Un pelo ....si ma non un pelo qualunque....un SUO pelo: come faccio a sapere che era proprio un SUO pelo?
Lo so e basta...ho visto i suoi peli per due anni e mezzo, saprò riconoscerli?
Quella forma a spirale, il colore, la lunghezza...insomma era un SUO pelo.
E allora?
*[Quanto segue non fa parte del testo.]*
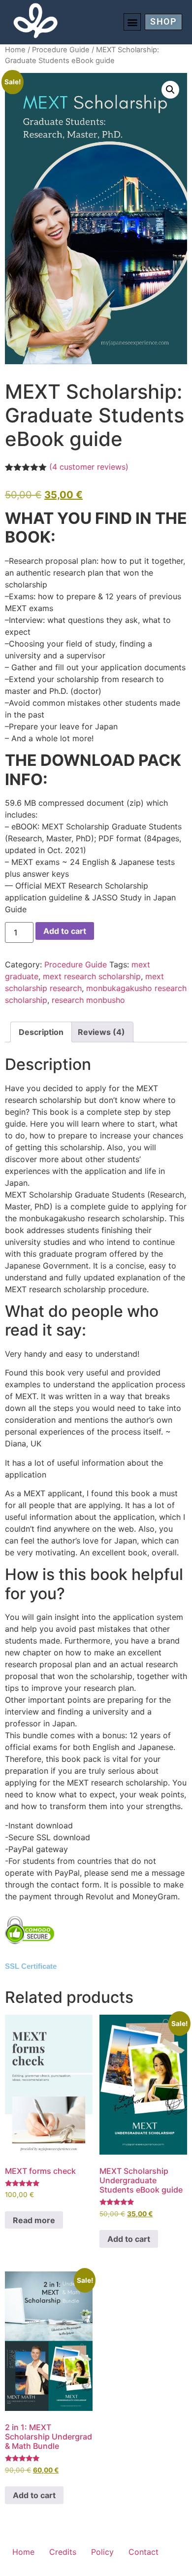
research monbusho (88, 1000)
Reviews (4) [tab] (101, 1032)
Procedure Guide (61, 49)
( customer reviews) (88, 467)
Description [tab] (41, 1032)
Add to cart (64, 931)
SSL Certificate (31, 1966)
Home (15, 49)
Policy (102, 2552)
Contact (143, 2552)
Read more (34, 2220)
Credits (62, 2552)
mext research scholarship (92, 976)
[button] (132, 22)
Niente credevo di avere cancellato tutte le sue tracce (almeno quelle fisicamente eliminabili)..invece no: io ho un SUO pelo e lui ha la mia CASSETTA DI MATRIX!!!!!
LA VITA A VOLTE E' INGIUSTA!
PROPRIETA' TRANSITIVA
SE A=C
SE A è diverso da B
SE C è diverso da B
DOMANDA: COSA CI FA B TRA A E C?
Cosa c'entro io tra chi mi ha preceduta e chi mi ha succeduto?...continuo a chiedermi cosa cavolo c'entro?
Forse si è preso una boccata d'aria buona!
PROPRIETA' TRANSITIVA 2
Ho capito una cosa: io ho sicuramente un filo conduttore nella scelta degli uomini...tutti dico tutti nella situazione supermercato-carrello-facciamo la spesa insieme- tutti, quando mi sono fermata nel reparto vasi vasetti e marmellate e tipo setter da punta mi mettevo a fissare la Nutella, mi hanno detto: "NO LA NUTELLA NO...DAI TI FA MALE!".
Premesso che non sono una tipa tutta ciccia e brufoli e che madre natura mi consente ogni tanto qualche vizio...e premesso che la spesa MIA la pago CON I MIEI SUDATI DENARI...mi sono sempre chiesta perchè la Nutella no? Forse è da questo che potevo evincere che l'intenzione del fidanzato di turno fosse a lungo termine (meglio prevenire che curare)...ma ho deciso, il primo uomo che di fronte a questa situazione mi mette nel carrello il vaso da 1 kg e mezzo, lo sposo...in effetti c'è anche quello da 5 kg...nell'attesa domani lo compro.
TEST:
se dico AFFINITA' ELETTIVE...
PROGRAMMI PER IL WEEK END
Il belloccio esemplare di homo non ridens mi manda una marea di messaggini....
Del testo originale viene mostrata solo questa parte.